1-2 idem + For as you judge, so will you be judged, and the measure with which you measure will be measured out to you.
- As elsewhere, the verbs in the passive voice (“you will be judged”, “the measure you will be given”) have God as their subject, even though he is not explicitly mentioned:
- “Do not judge others, that you be not judged by God”. Clearly the judgment referred to here is always a condemnatory judgment; therefore, if we do not want to be condemned by God, we should never condemn our neighbour. “God measures out according as we measure out and forgives as we forgive, and come to our rescue with the same tenderness as he sees us having towards others” (Fray Luis de León, Exposición del libro de Job, chap. 29).
3-5 Why do you notice the splinter in your brother’s eye, but do not perceive the wooden beam in your own eye? How can you say to your brother, ‘Let me remove that splinter from your eye,’ while the wooden beam is in your eye? You hypocrite, remove the wooden beam from your eye first; then you will see clearly to remove the splinter from your brother’s eye.”
- A person whose sight is distorted sees things as deformed, even though in fact they are not deformed. St Augustine gives this advice: “Try to acquire those virtues which you think your brothers lack, and you will no longer see their defects, because you will not have them yourselves” (Enarrationes in Psalmos, 30, 2, 7). In this connexion, the saying “A thief thinks that everyone else is a thief” is in line with this teaching of Jesus.
- Besides: “To criticize, to destroy, is not difficult; any unskilled labourer knows how to drive his pick into the noble and finely-hewn stone of a cathedral. “To construct: that is what requires the skill of a master” (St. Josemaria,, The Way, 456).
VIDEO COMMENTARY ON TODAY’S GOSPEL
TOPIC: DO YOU MAKE HASTY JUDGMENTS AND CONDEMN OTHERS IMMEDIATELY?
In today’s gospel reading, Jesus sends out a very compelling message: “Do not judge others, so that God will not judge you, for God will judge you in the same way you judge others, and he will apply to you the same rules you apply to others”. (Matthew 7:1-2).
TOPIC: How often do you judge others?
Today’s gospel talks to us of a very common weakness we have – judging others.
There was this rude owner of a medium sized grocery store who looked down on his employees. He always thought that because his workers have not finished school, they are inferior to him.

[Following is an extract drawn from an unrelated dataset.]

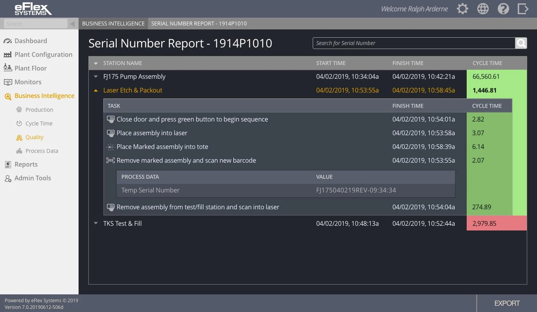This screenshot has height=312, width=537.
Task: Go to the Business Intelligence breadcrumb
Action: coord(113,24)
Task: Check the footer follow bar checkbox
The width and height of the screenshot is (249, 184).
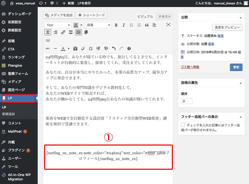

One day, he heard one of his salesmen say to a customer, “No, ma’am, we haven’t had any for some weeks now and it doesn’t look as if we’ll be getting any soon.” Horrified at what he was hearing, THE OWNER rushed over to the customer as she was walking out and said, “That isn’t true, ma’am. Of course, we’ll have some soon. In fact, we placed an order for it a couple of weeks ago.” Then he drew the salesman aside and growled, “Never, never, never, say we don’t have something. If we don’t have it, say ‘we’ve ordered it and it’s on its way. Now what was it she wanted?” “Rain,” said the salesman.
Oftentimes, we think that we are better than most people. We are only good in our own eyes. If we are to gauge ourselves from the standards of God, we will surely fail because he will tell us that if we judge others, we lower our own worth in His eyes.
We must remember that if there is anything that Jesus was intolerant about, it was a hypocrite. He praised Zacchaeus who paid back what he stole from the people; He made Matthew, a hated tax collector, His disciple; He even forgave the repentant thief in His dying moment on the cross. But for those who were hypocrites, he detested them and spoke out against them. He described the Pharisees and scribes as “religious men before people, but…full of hypocrisy and wickedness within.” (Matthew 23:27-28)
When we catch ourselves in a situation where we are about to judge someone, let us hold ourselves back and say first a prayer – “Lord, keep me from judging and let me understand first what the situation of the other person is and look at myself as also unclean, imperfect and desiring not to be judged by others.”
Before we judge others, we must look at ourselves and declare if we are a sinner or not. If we admit we are sinners, then we do not have a right to judge others.